Instructions to follow:
The expected output is each line from the one containing "Task: Click the search magnifier icon" to the last line of the data below, set down exactly, minus the pictures.

Records excerpted from a collection:
* * * *

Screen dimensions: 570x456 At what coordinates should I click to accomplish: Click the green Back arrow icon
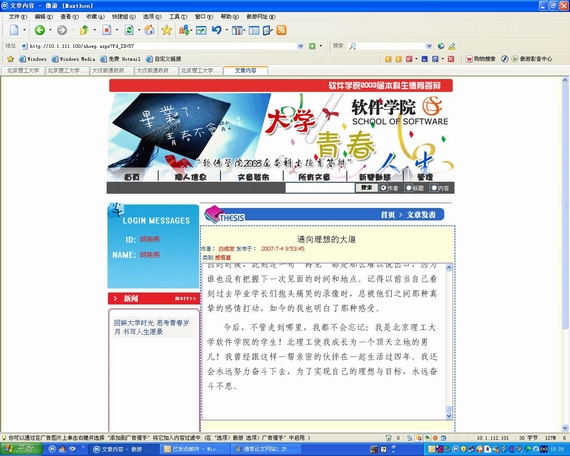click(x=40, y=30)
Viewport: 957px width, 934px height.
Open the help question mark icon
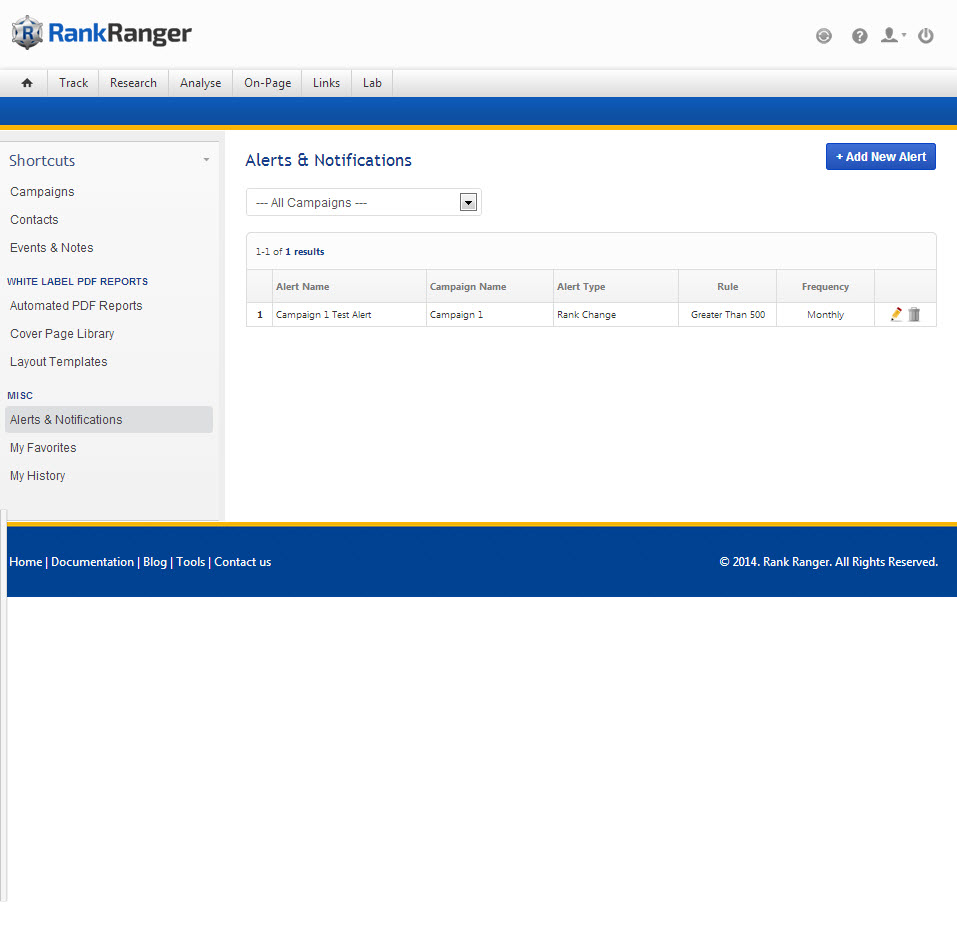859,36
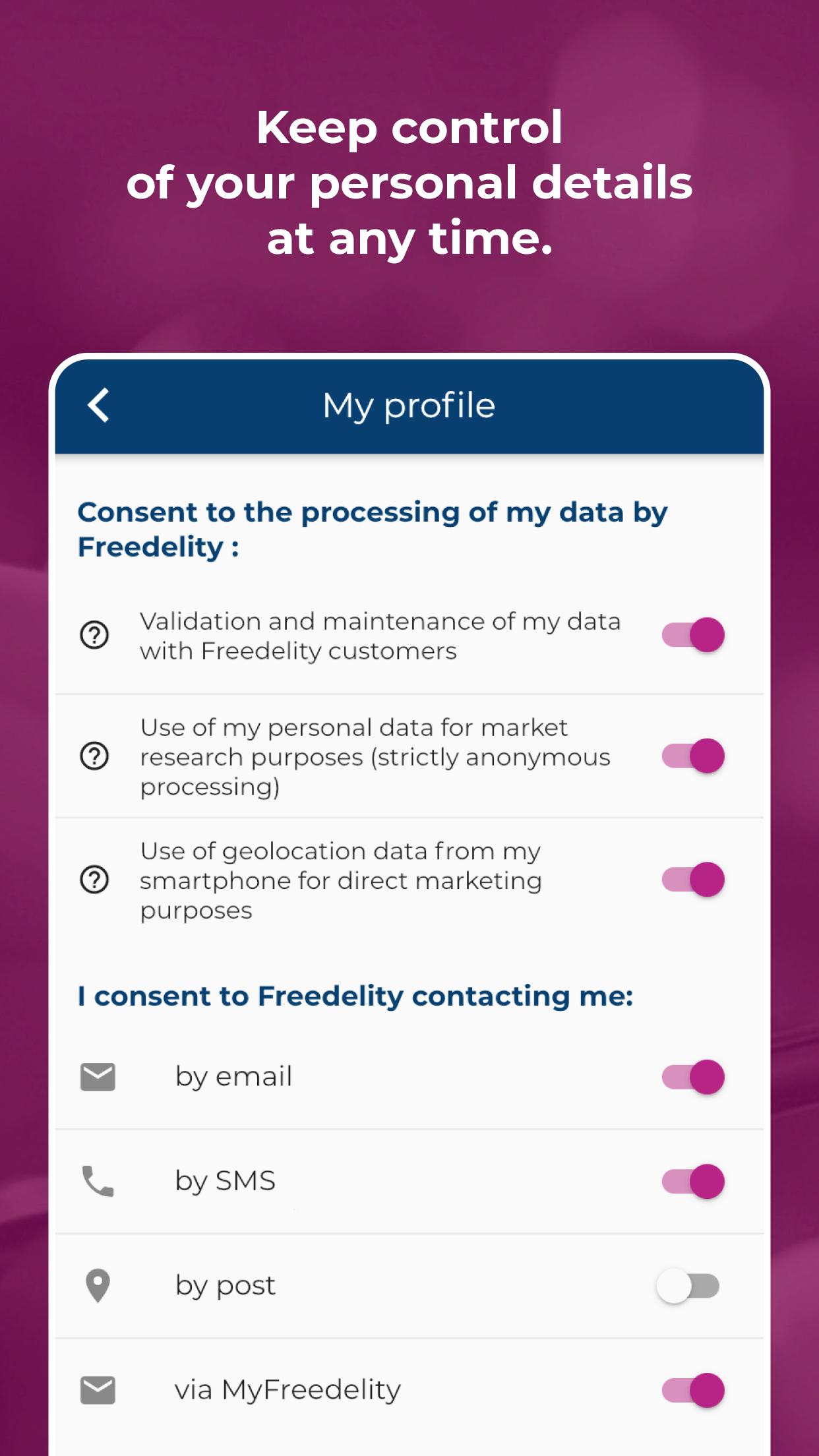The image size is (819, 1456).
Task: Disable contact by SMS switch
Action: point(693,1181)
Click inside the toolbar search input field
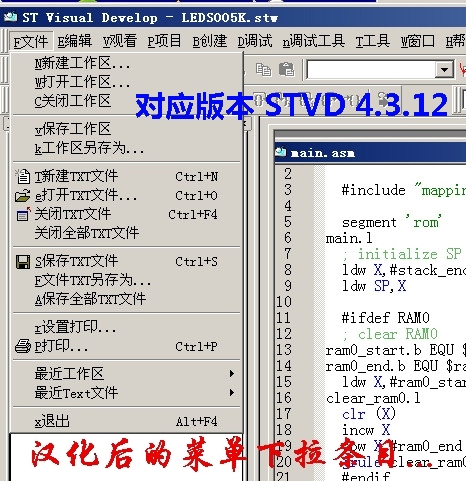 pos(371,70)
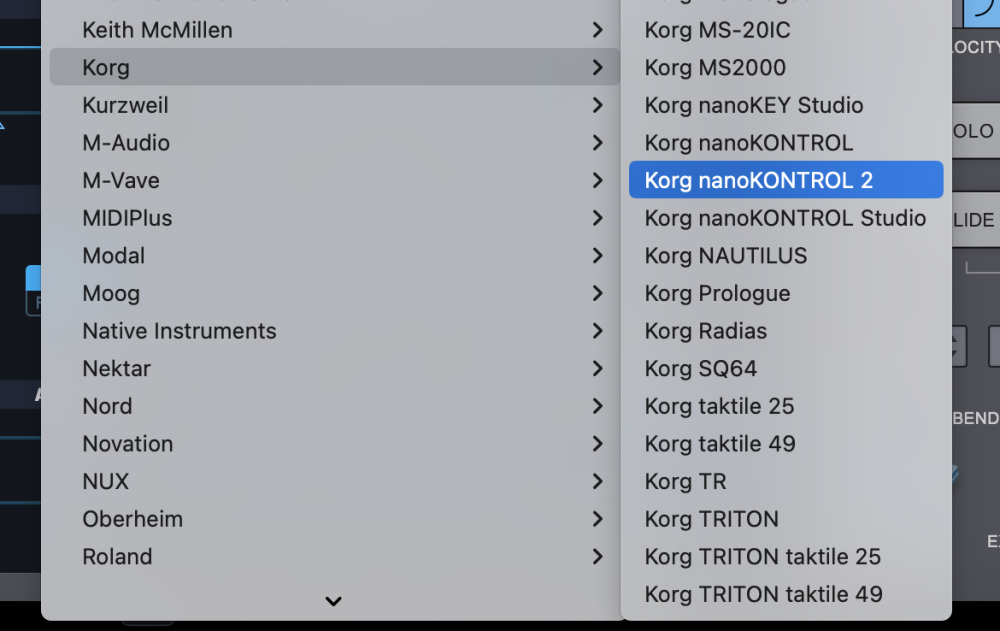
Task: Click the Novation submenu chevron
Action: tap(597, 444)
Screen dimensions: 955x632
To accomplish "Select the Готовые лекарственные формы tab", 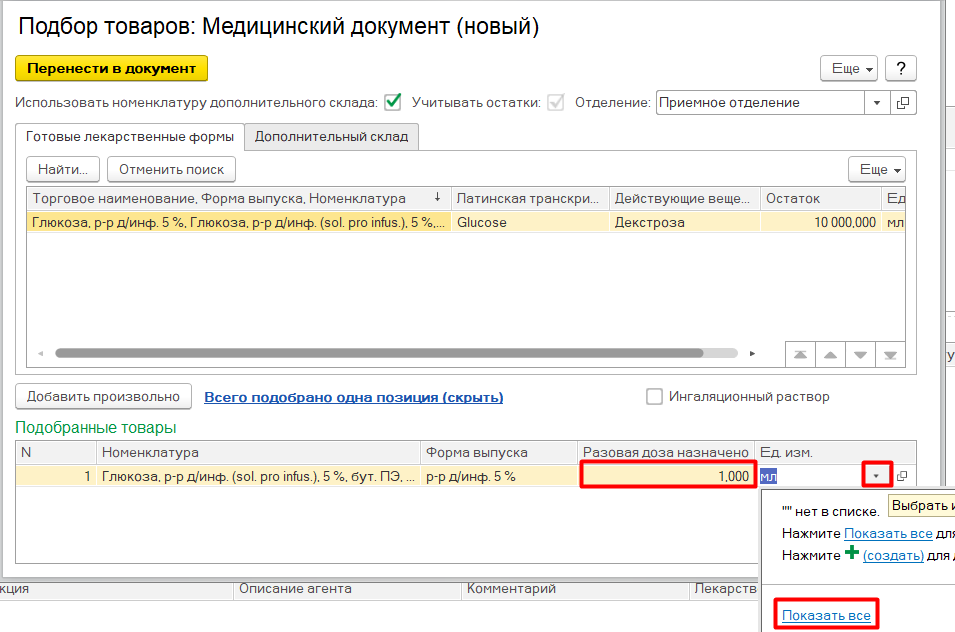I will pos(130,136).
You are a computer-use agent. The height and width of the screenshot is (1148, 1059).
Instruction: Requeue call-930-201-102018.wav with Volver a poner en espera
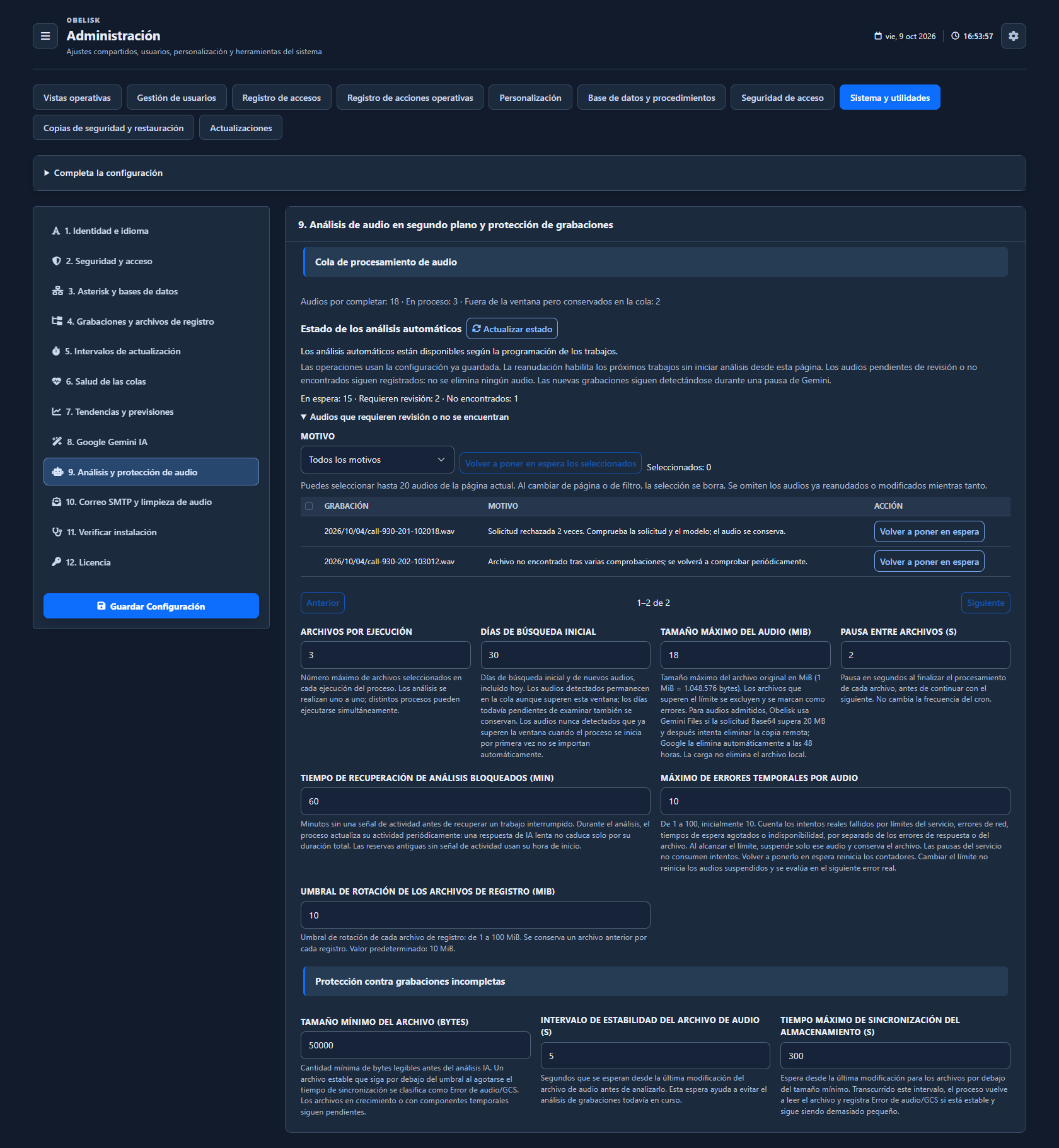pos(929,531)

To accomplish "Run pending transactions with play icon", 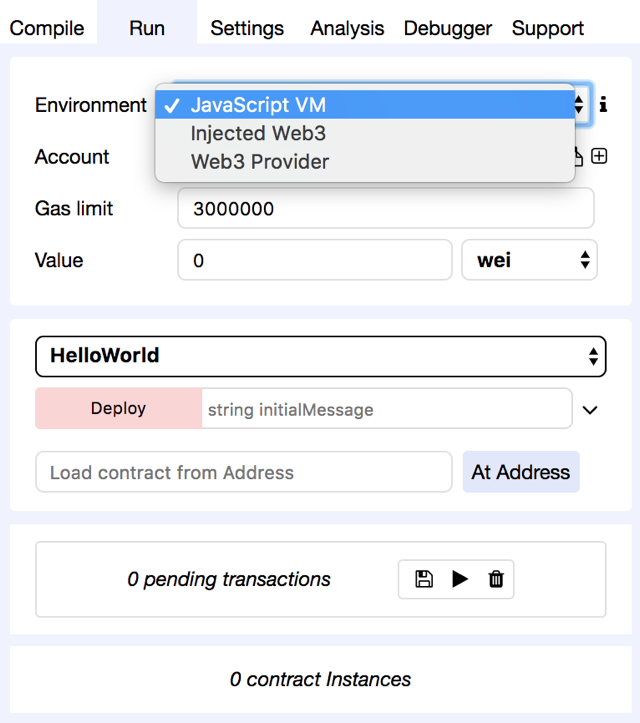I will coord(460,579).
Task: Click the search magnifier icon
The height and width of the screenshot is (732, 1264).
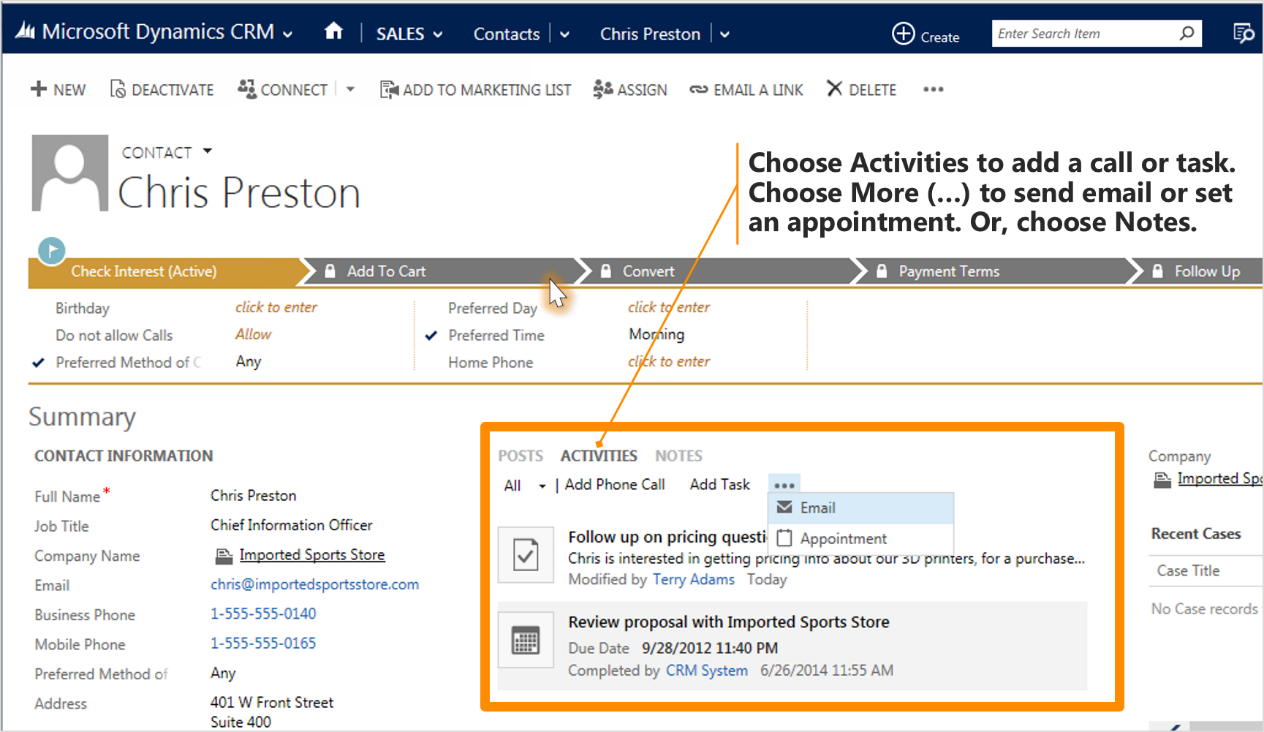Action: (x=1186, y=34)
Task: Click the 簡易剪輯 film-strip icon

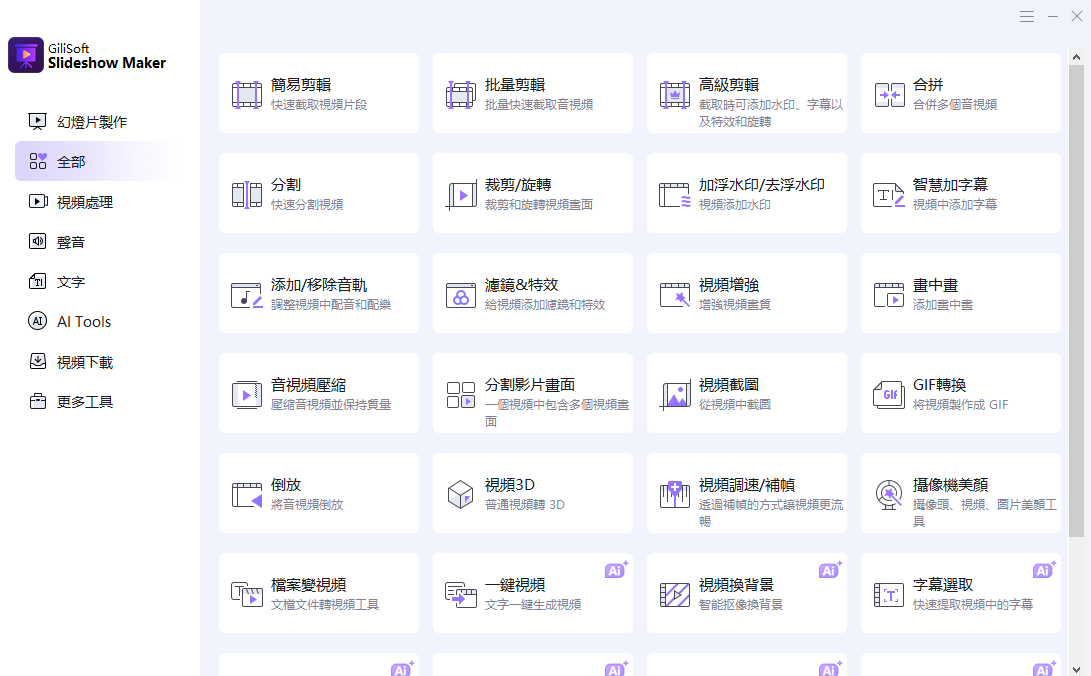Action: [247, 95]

* * * *

Answer space:
Task: Click the search magnifier icon
The height and width of the screenshot is (732, 1264).
Action: (x=1186, y=34)
Task: Click the 簡易剪輯 film-strip icon

Action: [247, 95]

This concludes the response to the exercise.